§ Try it
When the line with "Select the 产品密钥 step in sidebar" appears below, start repeating lines exactly, and keep going through the line with "This screenshot has height=644, width=644."; add nothing outside that span.

§ Records supplied
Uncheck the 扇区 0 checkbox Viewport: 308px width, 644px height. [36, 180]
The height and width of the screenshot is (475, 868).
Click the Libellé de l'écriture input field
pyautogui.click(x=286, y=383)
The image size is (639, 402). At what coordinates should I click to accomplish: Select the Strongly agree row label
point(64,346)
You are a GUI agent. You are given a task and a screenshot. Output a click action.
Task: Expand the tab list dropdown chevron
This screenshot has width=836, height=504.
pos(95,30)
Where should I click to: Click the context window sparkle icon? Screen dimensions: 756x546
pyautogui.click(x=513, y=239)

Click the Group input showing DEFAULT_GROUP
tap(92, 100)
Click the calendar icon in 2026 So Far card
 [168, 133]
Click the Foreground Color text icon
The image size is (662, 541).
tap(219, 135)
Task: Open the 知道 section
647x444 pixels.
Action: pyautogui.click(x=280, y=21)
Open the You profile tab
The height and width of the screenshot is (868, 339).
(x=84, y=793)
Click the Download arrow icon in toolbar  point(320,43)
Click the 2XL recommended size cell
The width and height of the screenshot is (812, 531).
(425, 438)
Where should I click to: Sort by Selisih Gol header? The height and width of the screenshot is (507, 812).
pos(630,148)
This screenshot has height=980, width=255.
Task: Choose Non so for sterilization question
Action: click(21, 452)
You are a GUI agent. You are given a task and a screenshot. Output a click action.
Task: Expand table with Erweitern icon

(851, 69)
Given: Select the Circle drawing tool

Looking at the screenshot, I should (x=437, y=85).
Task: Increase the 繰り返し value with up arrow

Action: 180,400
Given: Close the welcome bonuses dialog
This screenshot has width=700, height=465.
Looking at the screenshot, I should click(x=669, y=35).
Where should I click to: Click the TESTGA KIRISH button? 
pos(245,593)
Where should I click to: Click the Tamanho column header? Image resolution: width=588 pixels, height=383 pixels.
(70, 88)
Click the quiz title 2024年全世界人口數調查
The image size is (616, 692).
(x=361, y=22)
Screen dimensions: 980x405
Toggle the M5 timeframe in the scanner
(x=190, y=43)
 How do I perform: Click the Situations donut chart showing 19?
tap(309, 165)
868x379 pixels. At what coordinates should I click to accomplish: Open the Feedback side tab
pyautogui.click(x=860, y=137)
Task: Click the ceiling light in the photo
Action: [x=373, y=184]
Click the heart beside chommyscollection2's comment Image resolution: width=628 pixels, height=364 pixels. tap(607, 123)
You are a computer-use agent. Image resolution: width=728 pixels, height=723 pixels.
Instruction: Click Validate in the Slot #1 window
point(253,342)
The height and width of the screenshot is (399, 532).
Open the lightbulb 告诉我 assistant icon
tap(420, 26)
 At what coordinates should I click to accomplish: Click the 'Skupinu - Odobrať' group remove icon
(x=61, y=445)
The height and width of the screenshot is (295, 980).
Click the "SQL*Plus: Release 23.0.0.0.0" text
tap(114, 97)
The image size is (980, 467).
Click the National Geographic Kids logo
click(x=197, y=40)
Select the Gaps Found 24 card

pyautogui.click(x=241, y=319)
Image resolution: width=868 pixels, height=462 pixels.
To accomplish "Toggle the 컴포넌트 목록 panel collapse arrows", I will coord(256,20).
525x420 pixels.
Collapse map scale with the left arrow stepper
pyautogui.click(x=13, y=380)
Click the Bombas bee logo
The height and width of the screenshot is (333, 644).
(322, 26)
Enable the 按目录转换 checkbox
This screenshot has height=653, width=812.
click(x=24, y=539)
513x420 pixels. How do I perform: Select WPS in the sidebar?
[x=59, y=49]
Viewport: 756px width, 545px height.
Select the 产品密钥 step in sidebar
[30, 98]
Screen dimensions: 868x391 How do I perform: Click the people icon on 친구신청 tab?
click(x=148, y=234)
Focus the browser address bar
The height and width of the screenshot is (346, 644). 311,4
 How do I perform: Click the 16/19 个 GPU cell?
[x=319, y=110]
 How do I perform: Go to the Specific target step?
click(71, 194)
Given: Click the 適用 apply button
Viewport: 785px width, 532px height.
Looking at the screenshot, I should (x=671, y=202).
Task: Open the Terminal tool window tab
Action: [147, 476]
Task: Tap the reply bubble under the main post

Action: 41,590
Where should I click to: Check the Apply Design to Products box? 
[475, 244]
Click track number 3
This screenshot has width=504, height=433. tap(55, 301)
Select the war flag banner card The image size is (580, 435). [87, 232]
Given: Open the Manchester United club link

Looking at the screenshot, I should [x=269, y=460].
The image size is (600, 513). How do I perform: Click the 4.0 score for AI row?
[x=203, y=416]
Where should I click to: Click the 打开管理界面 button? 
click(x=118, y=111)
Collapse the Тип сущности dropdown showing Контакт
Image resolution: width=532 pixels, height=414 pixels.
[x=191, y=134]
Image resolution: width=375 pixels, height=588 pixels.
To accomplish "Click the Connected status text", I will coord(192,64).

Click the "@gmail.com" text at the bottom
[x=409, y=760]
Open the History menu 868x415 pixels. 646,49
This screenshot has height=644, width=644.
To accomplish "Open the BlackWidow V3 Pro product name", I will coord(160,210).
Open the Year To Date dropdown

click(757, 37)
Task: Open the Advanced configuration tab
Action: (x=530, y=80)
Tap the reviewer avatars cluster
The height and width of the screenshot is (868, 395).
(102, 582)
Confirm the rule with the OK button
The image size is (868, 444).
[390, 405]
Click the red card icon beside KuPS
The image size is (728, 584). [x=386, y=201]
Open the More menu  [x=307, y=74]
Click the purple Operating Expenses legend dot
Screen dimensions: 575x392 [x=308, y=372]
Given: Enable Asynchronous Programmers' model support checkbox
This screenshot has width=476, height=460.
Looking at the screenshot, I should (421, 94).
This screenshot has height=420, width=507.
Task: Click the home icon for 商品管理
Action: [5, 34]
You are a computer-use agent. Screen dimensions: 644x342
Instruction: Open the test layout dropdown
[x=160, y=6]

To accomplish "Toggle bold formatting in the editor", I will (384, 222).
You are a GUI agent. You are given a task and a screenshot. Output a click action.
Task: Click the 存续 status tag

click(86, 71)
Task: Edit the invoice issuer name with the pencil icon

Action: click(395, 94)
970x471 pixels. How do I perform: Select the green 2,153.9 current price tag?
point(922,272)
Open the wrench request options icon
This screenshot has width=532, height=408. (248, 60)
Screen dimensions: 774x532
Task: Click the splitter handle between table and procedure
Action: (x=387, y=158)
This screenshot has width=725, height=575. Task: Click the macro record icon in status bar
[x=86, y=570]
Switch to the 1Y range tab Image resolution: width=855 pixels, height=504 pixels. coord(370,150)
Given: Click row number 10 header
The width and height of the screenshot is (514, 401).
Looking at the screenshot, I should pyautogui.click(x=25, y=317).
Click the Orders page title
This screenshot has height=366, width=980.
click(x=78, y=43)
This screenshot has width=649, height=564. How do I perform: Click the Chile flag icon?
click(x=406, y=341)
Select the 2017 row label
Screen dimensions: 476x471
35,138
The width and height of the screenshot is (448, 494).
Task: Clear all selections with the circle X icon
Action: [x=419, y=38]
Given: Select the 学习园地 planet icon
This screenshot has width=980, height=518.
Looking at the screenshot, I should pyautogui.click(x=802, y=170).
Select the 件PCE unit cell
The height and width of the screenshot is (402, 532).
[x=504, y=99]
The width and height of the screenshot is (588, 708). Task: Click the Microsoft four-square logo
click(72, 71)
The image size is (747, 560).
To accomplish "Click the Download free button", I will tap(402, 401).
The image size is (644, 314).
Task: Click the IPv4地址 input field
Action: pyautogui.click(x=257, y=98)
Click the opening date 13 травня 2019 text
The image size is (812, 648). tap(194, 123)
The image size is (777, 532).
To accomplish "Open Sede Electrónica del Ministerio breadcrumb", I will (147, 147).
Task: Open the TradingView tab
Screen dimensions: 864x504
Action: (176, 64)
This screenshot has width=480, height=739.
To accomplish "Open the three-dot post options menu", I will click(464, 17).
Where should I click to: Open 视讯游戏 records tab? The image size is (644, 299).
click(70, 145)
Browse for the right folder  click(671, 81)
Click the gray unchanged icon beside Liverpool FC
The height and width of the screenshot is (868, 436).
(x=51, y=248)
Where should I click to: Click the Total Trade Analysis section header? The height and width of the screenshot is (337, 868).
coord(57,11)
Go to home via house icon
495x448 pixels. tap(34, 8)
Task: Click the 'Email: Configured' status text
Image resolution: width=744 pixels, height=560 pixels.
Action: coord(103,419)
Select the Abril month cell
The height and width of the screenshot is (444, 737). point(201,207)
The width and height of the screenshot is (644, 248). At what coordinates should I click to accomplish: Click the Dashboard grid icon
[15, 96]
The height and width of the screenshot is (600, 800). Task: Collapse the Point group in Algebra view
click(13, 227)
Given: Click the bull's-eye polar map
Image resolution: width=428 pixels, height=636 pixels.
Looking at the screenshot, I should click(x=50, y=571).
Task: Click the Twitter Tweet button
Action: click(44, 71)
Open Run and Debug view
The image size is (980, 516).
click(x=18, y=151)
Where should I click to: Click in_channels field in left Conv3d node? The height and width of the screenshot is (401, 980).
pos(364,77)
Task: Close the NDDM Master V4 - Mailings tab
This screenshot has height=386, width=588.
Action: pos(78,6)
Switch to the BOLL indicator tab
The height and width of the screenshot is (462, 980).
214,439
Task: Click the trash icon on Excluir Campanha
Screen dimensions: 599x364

§ Answer to this exercise
Select the 产品密钥 step in sidebar
[30, 98]
Screen dimensions: 868x391 How do I perform: Click the people icon on 친구신청 tab?
click(x=148, y=234)
Focus the browser address bar
The height and width of the screenshot is (346, 644). 311,4
 How do I perform: Click the 16/19 个 GPU cell?
[x=319, y=110]
 How do I perform: Go to the Specific target step?
click(71, 194)
Given: Click the 適用 apply button
Viewport: 785px width, 532px height.
Looking at the screenshot, I should (x=671, y=202).
Task: Open the Terminal tool window tab
Action: [147, 476]
Task: Tap the reply bubble under the main post

Action: 41,590
Where should I click to: Check the Apply Design to Products box? 
[475, 244]
Click track number 3
This screenshot has width=504, height=433. tap(55, 301)
Select the war flag banner card The image size is (580, 435). [87, 232]
Given: Open the Manchester United club link

Looking at the screenshot, I should [x=269, y=460].
The image size is (600, 513). How do I perform: Click the 4.0 score for AI row?
[x=203, y=416]
Where should I click to: Click the 打开管理界面 button? 
click(x=118, y=111)
Collapse the Тип сущности dropdown showing Контакт
Image resolution: width=532 pixels, height=414 pixels.
[x=191, y=134]
Image resolution: width=375 pixels, height=588 pixels.
To accomplish "Click the Connected status text", I will coord(192,64).

Click the "@gmail.com" text at the bottom
[x=409, y=760]
Open the History menu 868x415 pixels. 646,49
This screenshot has height=644, width=644.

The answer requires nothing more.